Roache v News Group (1992)

[Legal Aid - example of costs – solicitors entitled to their fees]
C an actor (Ken Barlow Coronation Street) sued for libellous comments in The Sun (that he was boring), the costs were about £120,000.

 

Smith v Houston (1991)

[Legal Aid – costs of civil actions]
D a female doctor falsely accused C of sexual harassment in front of other colleagues and patients. C won his case for slander. D was ordered to pay damages and costs of £300,000.

D declared herself bankrupt having only £8,000 left for C and other creditors. C's solicitors then sued C for the balance of their fees, and obtained judgement against him.

C’s solicitors won.

Springsteen v Masquerade Music (1998)

[Legal Aid – cost of proceedings]
D breached C’s copyright costs of £½ million on C's side alone.

 

Swainston v Fox (1995)

[Legal Aid – costs of actions]
A dispute over noise, rubbish and dogs resulted in an award of £4000 in damages but costs of £25,000 on each side.

 

Tawil v Cheema (1996)

[Legal Aid – costs of actions]
C injured in a fight was awarded £750 in damages and approximately £2,000 in costs.

 

Thai Trading v Taylor (1998) CA

 

 

[Legal Aid – lawfulness of CFA’s]
C supplied a carved bed. D paid the deposit but no more, claiming the bed was unsatisfactory. C sued for the balance due. D counterclaimed for the return of her deposit. D was represented by a solicitor - her husband - on a "no win no fee" basis, and won. C appealed against the order for costs.

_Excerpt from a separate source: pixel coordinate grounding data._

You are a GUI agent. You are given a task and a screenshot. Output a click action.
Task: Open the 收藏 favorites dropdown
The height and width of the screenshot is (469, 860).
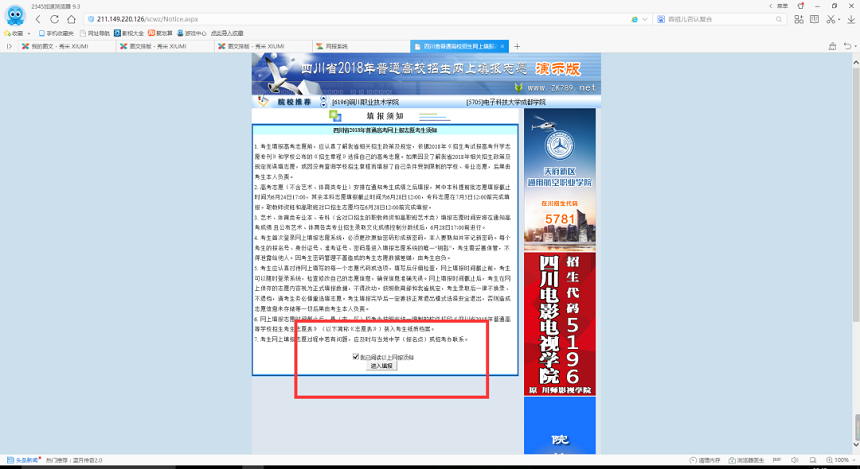pos(15,33)
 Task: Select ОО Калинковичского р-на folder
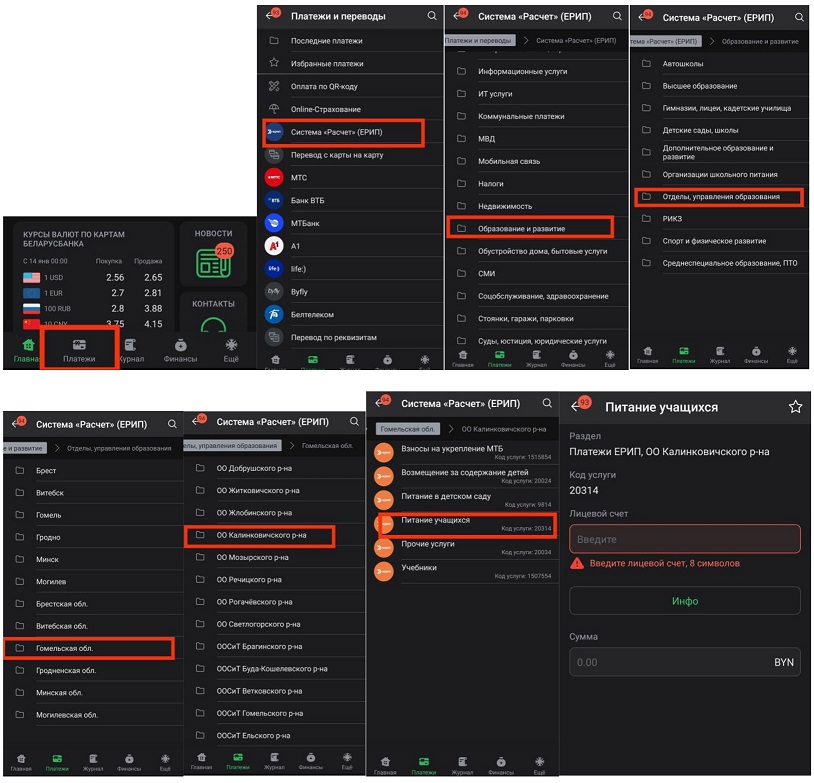[x=260, y=535]

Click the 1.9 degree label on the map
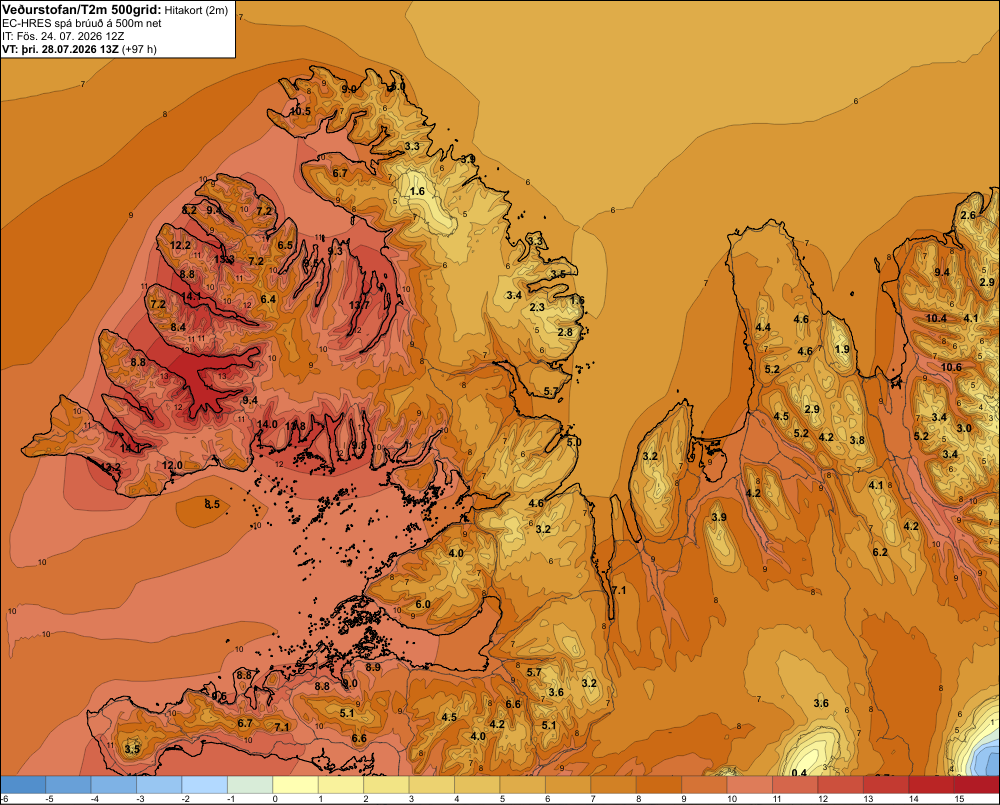pos(842,349)
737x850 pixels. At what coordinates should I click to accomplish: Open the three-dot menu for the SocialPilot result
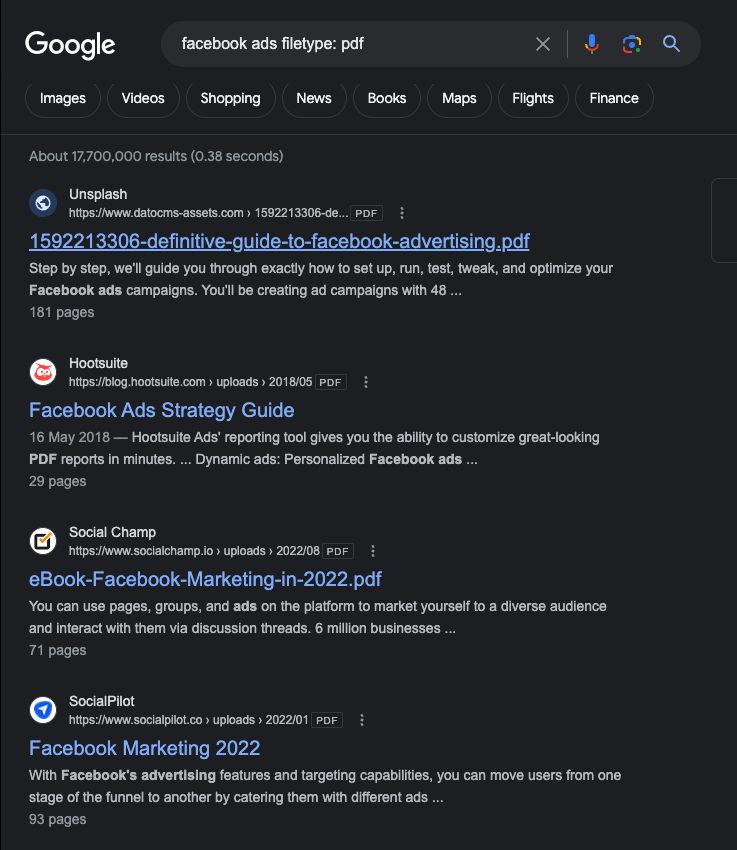click(362, 720)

Held: Affirming the order, and distinguishing
Wallersteiner v Moir there can be no objection to an arrangement whereby a solicitor agrees to forego his costs if he loses, as long as he does not seek to recover more than his ordinary profit costs and disbursements if he wins.

 

Wallersteiner v Moir (No.2) [1975] CA

[Legal Aid pre-statutory position of CFA’s]
D defend a complex case for over 10 years. C had been refused legal aid because he stood to gain very little from the action, and had little money.

He sought s contingency fee arrangement with his lawyers.

Held; an arrangement whereby the lawyer is paid more for winning than for losing, is illegal as contrary to public policy. C's problems could be met by giving him an indemnity against the company for any costs not ultimately met by D.

 

Woolls v Powling (1999)

[Legal Aid – example of costs]
Two neighbours disputed ownership of a strip of land worth about £200, their combined costs were estimated at over £100.000.